En daar loopt hij dan, fier door mijn Franse tuinreservaat: de hop. Vorige keer heb ik hem (of haar) al aangekondigd maar vandaag zie ik hem vanuit mijn ooghoek op z’n dooie akkertje door het gras stappen. Nee, niet door de wei. Wei is hoog gras en gazon is laag gras. Hop geeft de voorkeur aan droog pas gemaaid gras, liefst met een vers regenbuitje er overheen. Dan valt er wat te halen voor hoppen: veenmollen, meikevers en andere grote insecten.
Broeden doet hij in boomholtes, rotsen en oude gebouwen. Dat is hier allemaal. De Gorges van de rivier le Viaur in de diepte, de eeuwenoude bomen en de Oustalous. Dat zijn de mini landbouwschuurtjes in het open veld waar kastanjes werden gedroogd en spullen opgeslagen. Oustalou betekent ‘klein huisje’ in de oude streektaal, het Occitaans.
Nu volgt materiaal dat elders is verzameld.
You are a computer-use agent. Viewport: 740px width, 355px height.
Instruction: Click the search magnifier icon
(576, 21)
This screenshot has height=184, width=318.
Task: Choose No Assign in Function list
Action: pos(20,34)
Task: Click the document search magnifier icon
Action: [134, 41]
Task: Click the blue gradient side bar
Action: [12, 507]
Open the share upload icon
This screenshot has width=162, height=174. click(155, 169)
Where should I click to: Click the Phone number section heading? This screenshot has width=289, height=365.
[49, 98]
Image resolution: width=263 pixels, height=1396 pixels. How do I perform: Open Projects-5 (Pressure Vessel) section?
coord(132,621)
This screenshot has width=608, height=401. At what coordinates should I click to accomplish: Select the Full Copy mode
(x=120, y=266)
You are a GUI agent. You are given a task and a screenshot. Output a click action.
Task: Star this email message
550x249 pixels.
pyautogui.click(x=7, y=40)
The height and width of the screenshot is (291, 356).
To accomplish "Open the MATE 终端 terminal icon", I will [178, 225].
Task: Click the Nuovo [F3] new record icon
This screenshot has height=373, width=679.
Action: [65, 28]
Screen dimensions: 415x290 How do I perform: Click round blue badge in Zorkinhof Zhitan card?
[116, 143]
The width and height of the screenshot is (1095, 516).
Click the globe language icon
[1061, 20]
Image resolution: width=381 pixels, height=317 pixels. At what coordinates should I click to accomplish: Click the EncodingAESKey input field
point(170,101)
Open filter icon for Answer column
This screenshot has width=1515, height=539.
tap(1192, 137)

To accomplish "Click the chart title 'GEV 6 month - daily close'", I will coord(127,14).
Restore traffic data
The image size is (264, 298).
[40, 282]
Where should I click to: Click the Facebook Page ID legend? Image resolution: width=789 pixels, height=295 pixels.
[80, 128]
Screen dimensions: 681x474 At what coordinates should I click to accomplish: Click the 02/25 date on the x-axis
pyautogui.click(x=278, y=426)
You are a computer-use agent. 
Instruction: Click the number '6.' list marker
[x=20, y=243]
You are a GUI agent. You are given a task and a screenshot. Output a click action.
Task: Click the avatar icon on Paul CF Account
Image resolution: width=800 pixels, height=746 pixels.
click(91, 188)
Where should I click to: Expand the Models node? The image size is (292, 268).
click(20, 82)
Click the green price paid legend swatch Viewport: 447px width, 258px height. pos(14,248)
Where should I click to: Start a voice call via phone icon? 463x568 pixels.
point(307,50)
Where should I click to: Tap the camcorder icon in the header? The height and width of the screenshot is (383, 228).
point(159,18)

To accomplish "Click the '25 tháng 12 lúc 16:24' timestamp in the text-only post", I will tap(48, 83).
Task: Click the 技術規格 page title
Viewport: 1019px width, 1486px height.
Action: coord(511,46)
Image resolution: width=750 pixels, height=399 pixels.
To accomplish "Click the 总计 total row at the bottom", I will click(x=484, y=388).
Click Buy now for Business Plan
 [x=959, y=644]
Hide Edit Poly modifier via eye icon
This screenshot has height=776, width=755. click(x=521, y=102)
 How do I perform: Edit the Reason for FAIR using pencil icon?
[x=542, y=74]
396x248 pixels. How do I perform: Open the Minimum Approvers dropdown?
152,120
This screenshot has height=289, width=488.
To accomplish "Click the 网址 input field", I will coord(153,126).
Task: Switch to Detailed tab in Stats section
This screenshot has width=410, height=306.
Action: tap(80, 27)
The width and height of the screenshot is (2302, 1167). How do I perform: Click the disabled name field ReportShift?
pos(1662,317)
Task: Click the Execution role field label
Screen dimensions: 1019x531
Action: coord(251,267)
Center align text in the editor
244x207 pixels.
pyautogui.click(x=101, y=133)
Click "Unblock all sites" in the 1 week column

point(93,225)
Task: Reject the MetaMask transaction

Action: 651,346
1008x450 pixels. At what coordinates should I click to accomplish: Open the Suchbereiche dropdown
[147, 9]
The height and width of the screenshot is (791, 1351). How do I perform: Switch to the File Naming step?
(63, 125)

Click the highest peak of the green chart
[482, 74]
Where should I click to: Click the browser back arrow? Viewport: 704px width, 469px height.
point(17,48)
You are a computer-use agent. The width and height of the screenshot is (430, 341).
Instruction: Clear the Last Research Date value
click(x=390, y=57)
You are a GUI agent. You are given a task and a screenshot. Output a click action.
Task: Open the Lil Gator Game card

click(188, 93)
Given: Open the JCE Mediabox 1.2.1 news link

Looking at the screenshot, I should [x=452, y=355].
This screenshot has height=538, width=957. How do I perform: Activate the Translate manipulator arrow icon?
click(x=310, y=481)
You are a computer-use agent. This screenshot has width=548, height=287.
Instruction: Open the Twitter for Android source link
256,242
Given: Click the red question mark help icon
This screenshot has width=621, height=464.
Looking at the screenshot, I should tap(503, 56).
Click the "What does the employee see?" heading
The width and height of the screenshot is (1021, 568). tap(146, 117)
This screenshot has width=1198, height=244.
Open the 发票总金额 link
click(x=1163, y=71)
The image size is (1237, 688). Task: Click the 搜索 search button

De hop overwintert in tropisch Afrika en dringt in de zomer ook wel in Nederland door. Je kunt ze niet missen. Ze roepen hun eigen naam (Huppa): oep, oep, oep, snel achter elkaar. Daarom heet hij hier 'la huppe' (Upupa epops). Als vlinders dwarrelen ze met hun ronde vleugels door de lucht. Voor het eerst zag ik hem in Spanje in de Extremadura. Trots als een hop zat hij met opgezette kuif op een telefoondraad.
En nu dus in m’n tuinreservaat. De open kuif heeft hij hier nog niet vertoond. Die gebruikt hij als sociaal communicatiemiddel om zijn emoties kenbaar te maken.
Dat doet me erg aan Haagse hopjes denken. Politici met opgezette kuif die debatteren over millimetermarges. Of waren het die plakkerige zoete vierkante snoepjes met een wit met zwart en geel papiertje?
Geef mij dan maar een levende hop, met of zonder kuif.